VETERANS - Veterans for Peace is holding the 28th annual convention August 6-11 in Madison, WI. This year’s theme is, Power To The Peaceful.
Contact: http://www.vfpnationalconvention.org/.
DEMOCRACY - The Democracy Convention will take place August 7-11 in Madison, WI. The convention brings together nine conferences including topics such as media, education, defense, race, environment and others.
Contact: https://democracyconvention.org/.
MEN - The 38th National Conference on Men & Masculinity: Forging Justice: Creating Safe, Equal and Accountable Communities, presented in partnership with HAVEN, will be held in Detroit, MI, August 8-10.
Contact: ccardinal@haven-oakland.org; http://www.nomas.org/.
OCCUPY - An Occupy National Gathering will be held in Kalamazoo, MI, August 21-25.
Contact: natgat2013@gmail.com; http://occupynationalgathering.net/.
COMMUNITIES - The Communities Conference is a networking and learning opportunity for co-operative or communal lifestyles, with workshops, events and entertainment; scheduled for August 30-September 2 at the Twin Oaks Community in Louisa, Virginia.
Contact: http://www.communitiesconference.org/.
LABOR DAY - The 29th annual Bread and Roses Festival, a celebration of the ethnic diversity and labor history of Lawrence, MA, will be held September 2, in honor of the 1912 Bread and Roses Strike. There will be music, dance, poetry, drama, ethnic food, historical demonstrations, walking & trolley tours.
Contact: PO Box 1137, Lawrence, MA 01842; 978-794-1655; http://www.breadandrosesheritage.org/.

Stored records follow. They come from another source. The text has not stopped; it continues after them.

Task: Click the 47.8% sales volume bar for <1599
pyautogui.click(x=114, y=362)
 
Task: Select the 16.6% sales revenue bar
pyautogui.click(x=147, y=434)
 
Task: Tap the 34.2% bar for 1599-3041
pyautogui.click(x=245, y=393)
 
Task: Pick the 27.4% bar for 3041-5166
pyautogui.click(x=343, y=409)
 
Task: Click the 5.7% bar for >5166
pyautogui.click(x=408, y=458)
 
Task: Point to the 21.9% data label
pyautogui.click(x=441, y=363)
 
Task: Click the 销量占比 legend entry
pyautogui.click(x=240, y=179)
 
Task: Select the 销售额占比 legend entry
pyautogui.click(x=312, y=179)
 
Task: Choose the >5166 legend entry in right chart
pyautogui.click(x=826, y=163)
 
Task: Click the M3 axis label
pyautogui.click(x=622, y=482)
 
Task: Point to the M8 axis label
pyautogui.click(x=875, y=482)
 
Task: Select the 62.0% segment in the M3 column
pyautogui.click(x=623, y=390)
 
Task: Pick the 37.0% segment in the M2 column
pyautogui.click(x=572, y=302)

OCCUPY WALL STREET - September 17 is the two-year anniversary of the Occupy Wall Street movement. Events are planned in New York City and worldwide.
Contact: http://occupywallst.org/.
TEACHERS - The 13th Annual Conference, “Teaching for Social Justice: The Politics of Pedagogy,” will be held October 12 in San Francisco, CA. The free event features workshops, resources, and free childcare.
Contact: 415-676-7844; teachers4socialjustice@yahoo.com; http://www.t4sj.org/.
HAITI - International Action, which brings clean water and chlorinators to Haiti, seeks office space capable of housing up to six people and their office equipment.
Contact: Zach Bremer, Zbrehmer@haitiwater.org; 202-488-0735; http://www.haitiwater.org/.
MEDIA - The Union for Democratic Communications and Project Censored are sponsoring a joint conference on media democracy, media activism and social justice to be held November 1-3 at the University of San Francisco. Proposals for presentations, workshops and panels from activists and critical scholars are invited.